Definition of 'Holding Company'
A parent corporation, limited liability company or limited partnership that owns enough voting stock in another company to control its policies and management. A holding company exists for the sole purpose of controlling another company, which might also be a corporation, limited partnership or limited liability company, rather than for the purpose of producing its own goods or services. Holding companies also exist for the purpose of owning property such as real estate, patents, trademarks, stocks and other assets. If a business is 100% owned by a holding company, it is called a wholly owned subsidiary.
Investopedia explains 'Holding Company'
One benefit of forming a holding company is that the holding company itself is protected from the losses. If one of their companies goes bankrupt, the holding company experiences a capital loss and a decline in net worth, but the bankrupt company’s debtors and creditors can’t pursue the holding company for remuneration. Thus, a major corporation might structure itself as a holding company with one subsidiary to own its brand name and trademarks, another to own its real estate, another to own its equipment and others to operate each franchise. This way, each subsidiary as well as the holding company itself has limited financial and legal liability.
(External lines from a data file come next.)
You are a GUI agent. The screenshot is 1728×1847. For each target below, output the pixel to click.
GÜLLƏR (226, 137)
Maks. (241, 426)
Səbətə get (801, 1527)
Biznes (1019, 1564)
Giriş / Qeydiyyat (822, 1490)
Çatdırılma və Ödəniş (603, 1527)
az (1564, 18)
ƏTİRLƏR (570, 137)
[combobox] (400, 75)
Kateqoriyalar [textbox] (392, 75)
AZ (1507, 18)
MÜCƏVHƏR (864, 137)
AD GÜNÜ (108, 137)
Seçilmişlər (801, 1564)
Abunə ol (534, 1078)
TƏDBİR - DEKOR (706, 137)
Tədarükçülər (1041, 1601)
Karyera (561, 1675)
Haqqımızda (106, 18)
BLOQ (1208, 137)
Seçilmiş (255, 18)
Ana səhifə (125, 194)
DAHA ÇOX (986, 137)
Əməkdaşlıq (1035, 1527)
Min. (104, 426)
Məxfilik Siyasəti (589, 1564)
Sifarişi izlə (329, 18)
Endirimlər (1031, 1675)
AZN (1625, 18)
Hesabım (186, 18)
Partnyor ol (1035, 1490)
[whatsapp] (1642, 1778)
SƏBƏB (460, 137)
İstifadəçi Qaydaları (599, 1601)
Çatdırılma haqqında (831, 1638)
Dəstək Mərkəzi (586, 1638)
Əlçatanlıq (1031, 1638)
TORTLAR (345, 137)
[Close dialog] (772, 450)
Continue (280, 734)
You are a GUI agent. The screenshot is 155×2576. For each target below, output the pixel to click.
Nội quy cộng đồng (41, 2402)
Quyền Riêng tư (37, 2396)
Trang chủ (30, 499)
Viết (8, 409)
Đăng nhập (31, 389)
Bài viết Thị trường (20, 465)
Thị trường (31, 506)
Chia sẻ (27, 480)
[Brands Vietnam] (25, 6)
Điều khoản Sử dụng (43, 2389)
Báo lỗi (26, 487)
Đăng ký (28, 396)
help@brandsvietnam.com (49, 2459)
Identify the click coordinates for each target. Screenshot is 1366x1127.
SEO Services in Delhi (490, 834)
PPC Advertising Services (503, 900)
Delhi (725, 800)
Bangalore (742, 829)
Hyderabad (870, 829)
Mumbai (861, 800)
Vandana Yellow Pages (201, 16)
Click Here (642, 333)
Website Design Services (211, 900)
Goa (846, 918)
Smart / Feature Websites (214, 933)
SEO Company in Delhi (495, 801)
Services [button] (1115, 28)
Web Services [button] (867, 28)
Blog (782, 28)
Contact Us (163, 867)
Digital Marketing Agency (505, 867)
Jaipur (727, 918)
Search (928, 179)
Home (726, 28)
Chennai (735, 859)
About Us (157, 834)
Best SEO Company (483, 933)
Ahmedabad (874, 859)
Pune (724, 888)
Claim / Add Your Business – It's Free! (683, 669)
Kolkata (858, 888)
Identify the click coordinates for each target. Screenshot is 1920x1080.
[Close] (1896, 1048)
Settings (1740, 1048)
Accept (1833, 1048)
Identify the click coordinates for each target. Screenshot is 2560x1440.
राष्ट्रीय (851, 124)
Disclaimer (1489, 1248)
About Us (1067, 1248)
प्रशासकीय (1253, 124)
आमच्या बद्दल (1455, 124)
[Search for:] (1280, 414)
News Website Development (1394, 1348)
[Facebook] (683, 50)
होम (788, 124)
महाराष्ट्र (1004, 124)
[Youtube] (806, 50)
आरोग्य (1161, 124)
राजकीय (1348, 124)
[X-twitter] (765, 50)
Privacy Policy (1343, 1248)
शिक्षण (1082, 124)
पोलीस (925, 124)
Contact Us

Structuring a company this way can also limit tax liability by strategically basing certain parts of the business in jurisdictions with lower tax rates.
Holding companies also allow individuals to protect their personal assets. Rather than owning assets personally and therefore being liable for their debts, potential lawsuits and other risks, holding companies can own the assets so that only the holding company’s assets and not the individual’s assets are at risk.
A holding company’s operations consist of overseeing the companies it owns. It can hire and fire managers if necessary, but those companies’ managers are responsible for their own operations; the holding company is not. Although the holding company does not manage the day-to-day operations of the companies it controls, the owners should still understand how these their subsidiaries operate to evaluate the businesses’ performance and prospects on an ongoing basis.